**ACTIVITY:** Starting at the line that holds "Читать статьи (725, 223)" and stopping at the line that holds "Omoikiri (402, 468)", restate the records below word for word, with both of those lines included.

*** RECORDS SHOWN Section Begins ***

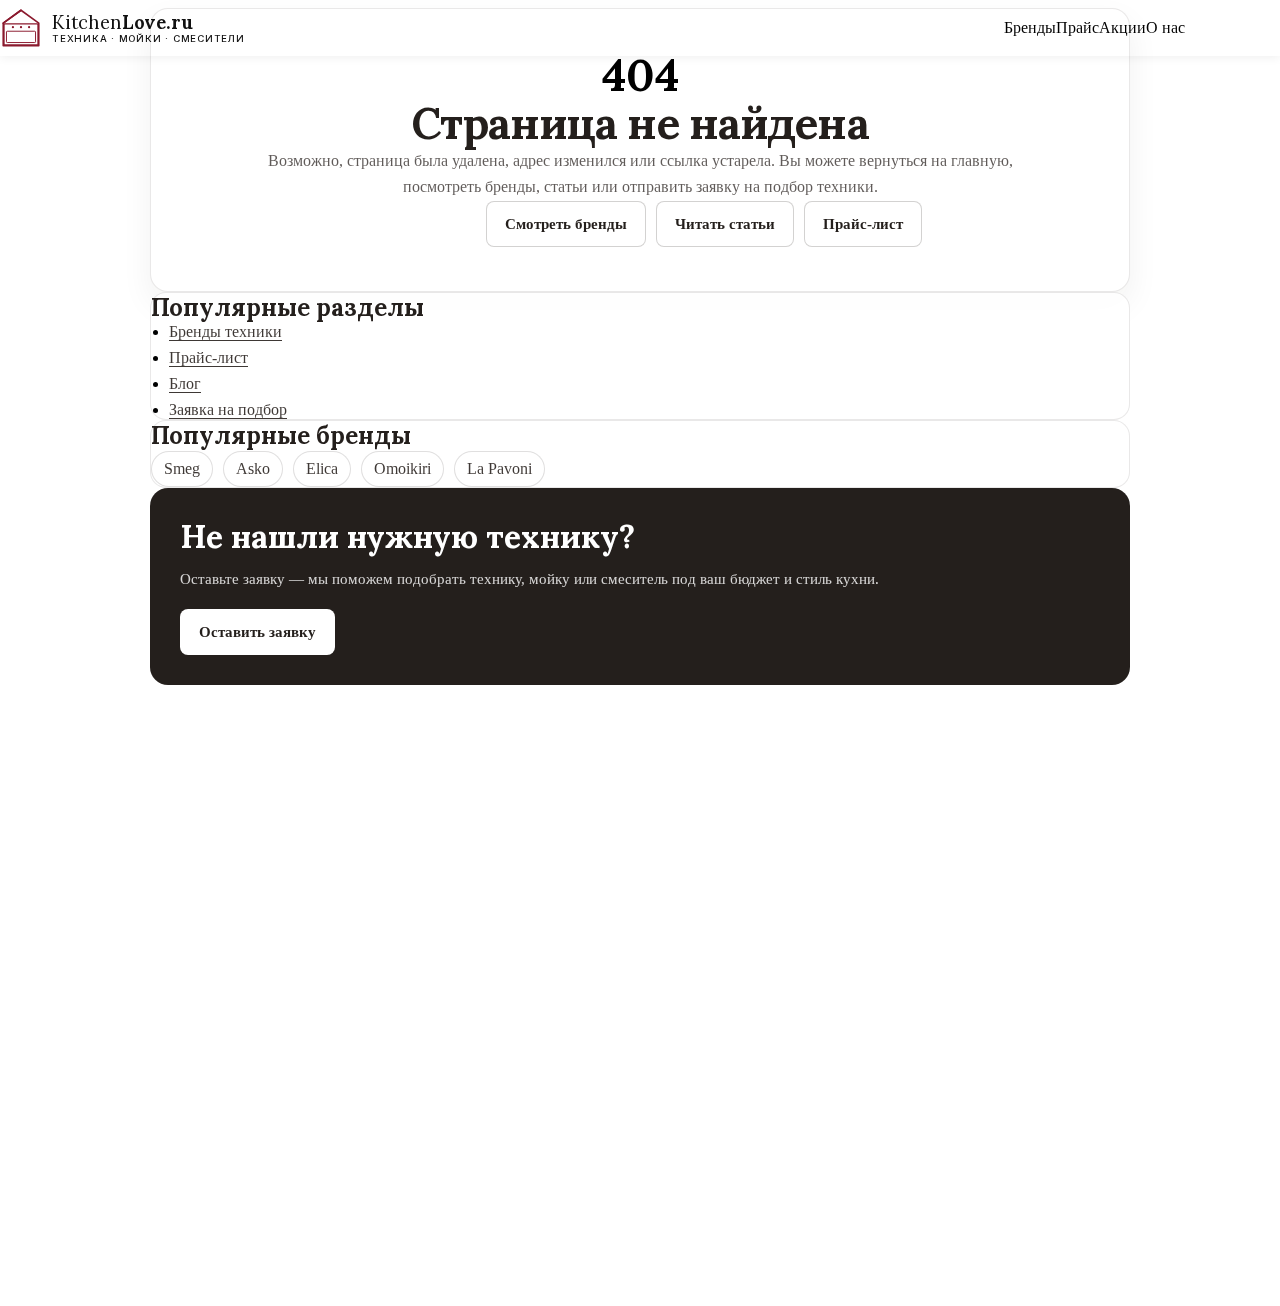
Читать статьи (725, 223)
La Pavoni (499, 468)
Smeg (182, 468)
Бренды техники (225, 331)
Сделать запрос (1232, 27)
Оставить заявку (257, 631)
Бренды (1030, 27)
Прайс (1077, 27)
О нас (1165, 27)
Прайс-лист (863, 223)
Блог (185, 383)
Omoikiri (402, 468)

*** RECORDS SHOWN Section Ends ***
*** RECORDS SHOWN Section Begins ***

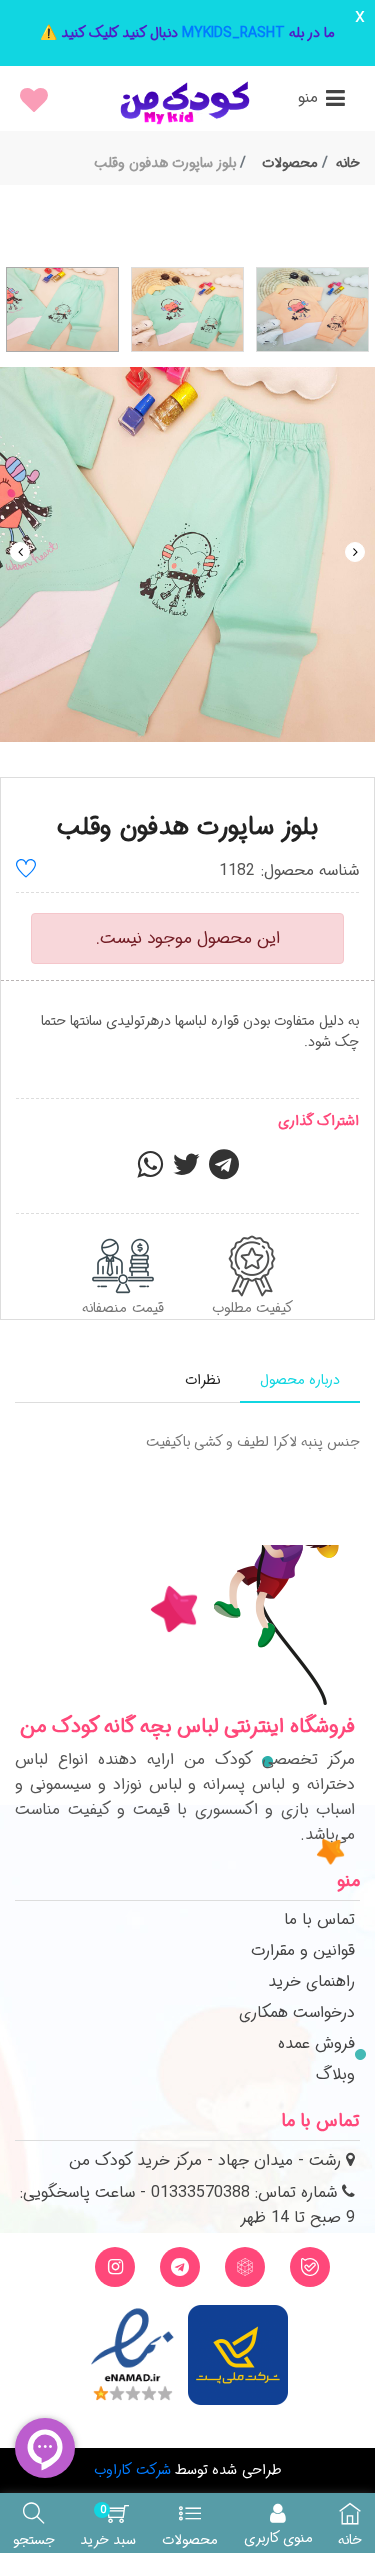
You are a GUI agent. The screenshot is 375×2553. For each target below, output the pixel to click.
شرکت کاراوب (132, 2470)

*** RECORDS SHOWN Section Ends ***

**ANSWER FOR THE TASK:**
Читать статьи (725, 223)
La Pavoni (499, 468)
Smeg (182, 468)
Бренды техники (225, 331)
Сделать запрос (1232, 27)
Оставить заявку (257, 631)
Бренды (1030, 27)
Прайс (1077, 27)
О нас (1165, 27)
Прайс-лист (863, 223)
Блог (185, 383)
Omoikiri (402, 468)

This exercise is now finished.